En effet, après s’être « fait la guerre à huit reprises et pendant 56 ans au total » entre 1689 et 1815 (p. 19), Grande-Bretagne et France ont ensuite bien davantage collaboré qu’elles se sont opposées, contrairement à une idée reçue démentie par Todd qui va jusqu’à parler d’ « anglophilie géopolitique » (p. 43). « Le capitalisme antirévolutionnaire français allait de pair avec un style collaboratif d’impérialisme », écrit Todd (p.17) suivant l’intuition de Karl Kautsky « selon laquelle l’impérialisme était une entreprise collective du capitalisme européen et qu’il fallait accorder une plus grande importance à la collaboration trans-impériale ». En l’occurrence, il s’agissait d’une coopération plutôt asymétrique : la France devait composer avec la suprématie de la marine anglaise sur toutes les mers du globe ! En même temps, elle voulait éviter de perdre la face en accrochant ainsi son wagon à la locomotive britannique. La solution trouvée fut culturelle : il s’agissait de répandre partout la civilisation européenne supérieure à toutes les autres et dont la France, comme chacun sait, est le fleuron !
« En outre, la préférence pour un mode de domination informel réduisait les tensions, en permettant la coexistence des intérêts impériaux britanniques et français dans les territoires dominés » (p. 20). L’expression ‘empire informel’ signifie en effet exercer une domination sur des territoires étrangers demeurant pourtant politiquement indépendants, afin d’en retirer à leurs dépens des richesses en tous genres. Elle s’oppose à ‘empire formel’ qui implique la conquête militaire de territoires et leur annexion.

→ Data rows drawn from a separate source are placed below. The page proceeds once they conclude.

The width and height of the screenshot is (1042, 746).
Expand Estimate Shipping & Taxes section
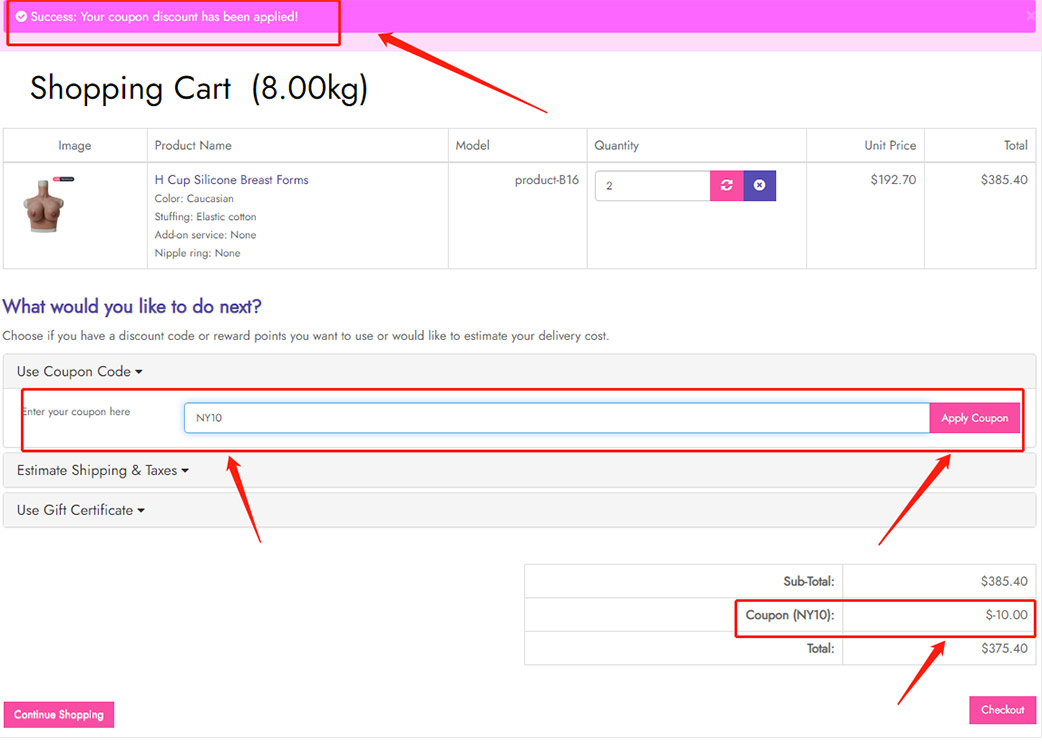102,470
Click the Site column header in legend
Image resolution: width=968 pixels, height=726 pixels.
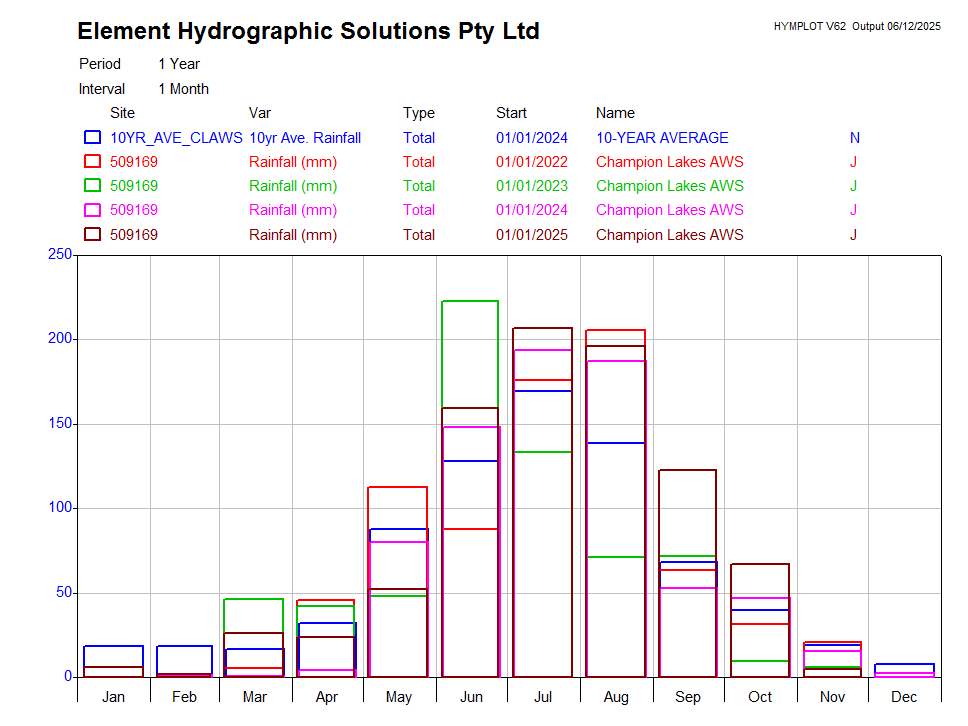[122, 113]
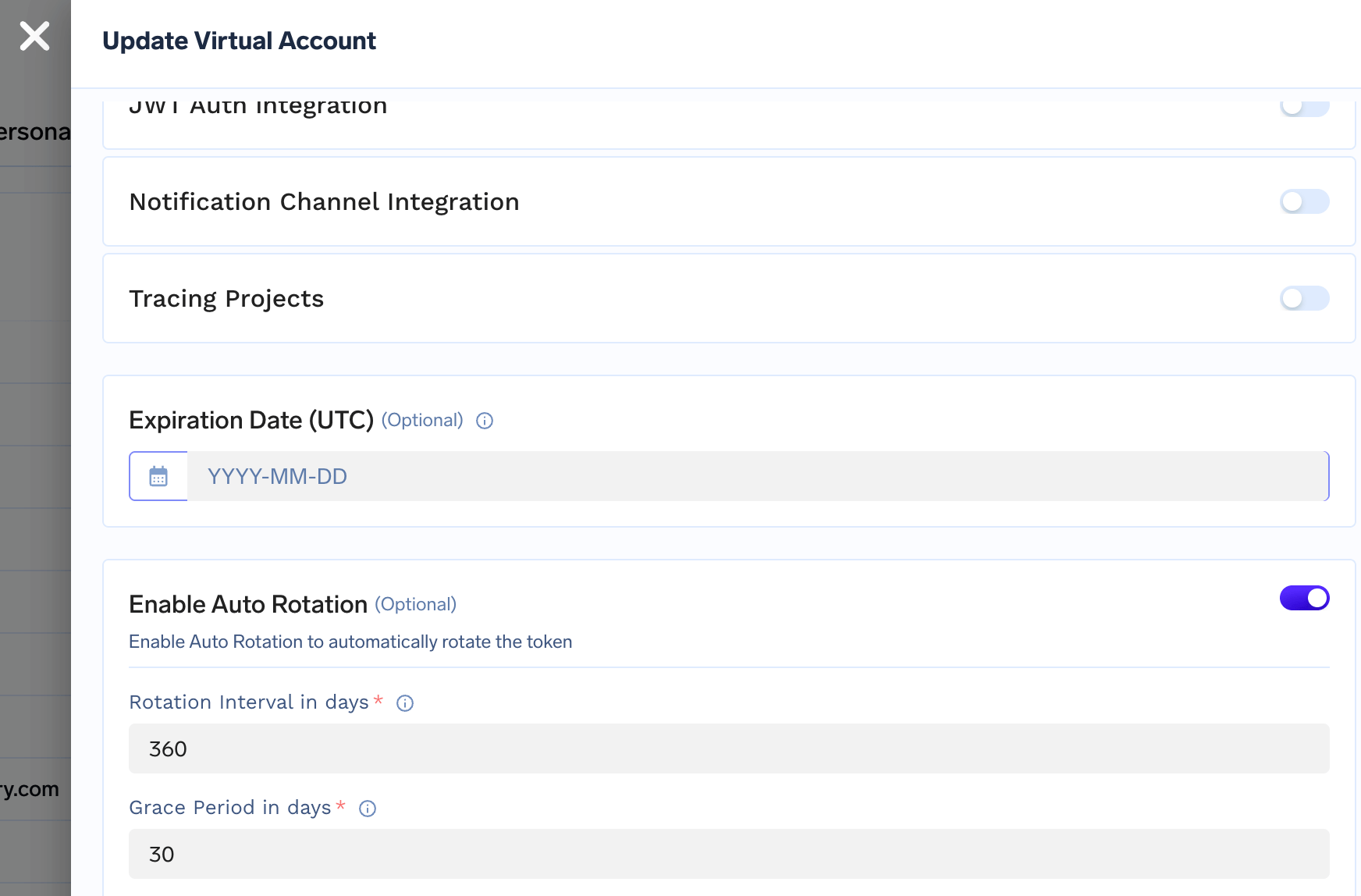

Pour Todd, le XIXe siècle est le siècle non des révolutions (brèves et sans lendemain), mais de l’impérialisme français par excellence, informel et formel. Les têtes pensantes de la fin du XVIIIe et des premières décennies du XIXe, libérales ou conservatrices, reprennent à leur compte la volonté expansionniste de l’Ancien Régime, sacrifiant sans scrupules l’abolition de l’esclavage et du travail forcé sur l’autel du rendement maximum attendu de colonies. Alors, conquérir par les armes ou dominer autrement, mais tout aussi sûrement, de nouveaux territoires ? Deux arguments l’emportent : la faiblesse démographique française rendrait difficile, voire impossible, toute colonie de peuplement (cela s’avérera en Algérie conquise après une période de présence informelle, où la France fera appel aux immigrants espagnols, italiens, allemands…) ; cela coûterait moins cher de profiter de nouveaux territoires sans avoir besoin de les vaincre militairement et de les occuper.
Pour réaliser cela et tout en gardant à l’esprit que l’empire informel français s’exerce quand même toujours « à l’ombre des canonnières » (p. 198), les dirigeants français du XIXe siècle déploient plusieurs modes de domination « douce » : financier, juridique et économique.
L’exportation de capitaux français prend une grande ampleur, au point de dépasser celle de la Grande-Bretagne dans les années 1860. Leur espérance de vie moyenne étant l’une des plus basses d’Europe, les Français disposant de quelques revenus ont pris l’habitude de placer leur argent, si peu soit-il. « Entre 1830 et 1880, le nombre de personnes possédant des ‘rentes’ (obligations de l’État) (…) passa de 125 000 à près d’un million, notamment grâce à une réduction progressive de la souscription minimale exigée des investisseurs, de mille francs en 1815 à trois francs en 1870. » Pendant la même période, au contraire, en Grande-Bretagne, le nombre des particuliers possédant des obligations d’État reste stable autour de 200 000. La France prête largement aux États demandeurs pour financer leurs dettes publiques, à un taux d’intérêt élevé et souvent assorti de conditions comme, par exemple, acheter des marchandises françaises. « Cette diplomatie financière culmina avec l’Union monétaire latine, qui transforma brièvement une grande partie de l’Europe en zone franc à la fin des années 1860. » (pp. 174-175) Grèce et Roumanie firent les frais de cette politique financière impériale française, moins toutefois qu’Haïti. Ayant osé devenir indépendant au prix de centaines de milliers d’esclaves mort.es, ce nouvel État se voit condamné pour cela en 1825 à payer une indemnité astronomique (150 millions de francs-or) et à réduire de 50 % les droits de douane pour les navires français. Comment payer cette ‘dette’ imposée sous la menace d’un blocus ? En empruntant aux banques françaises…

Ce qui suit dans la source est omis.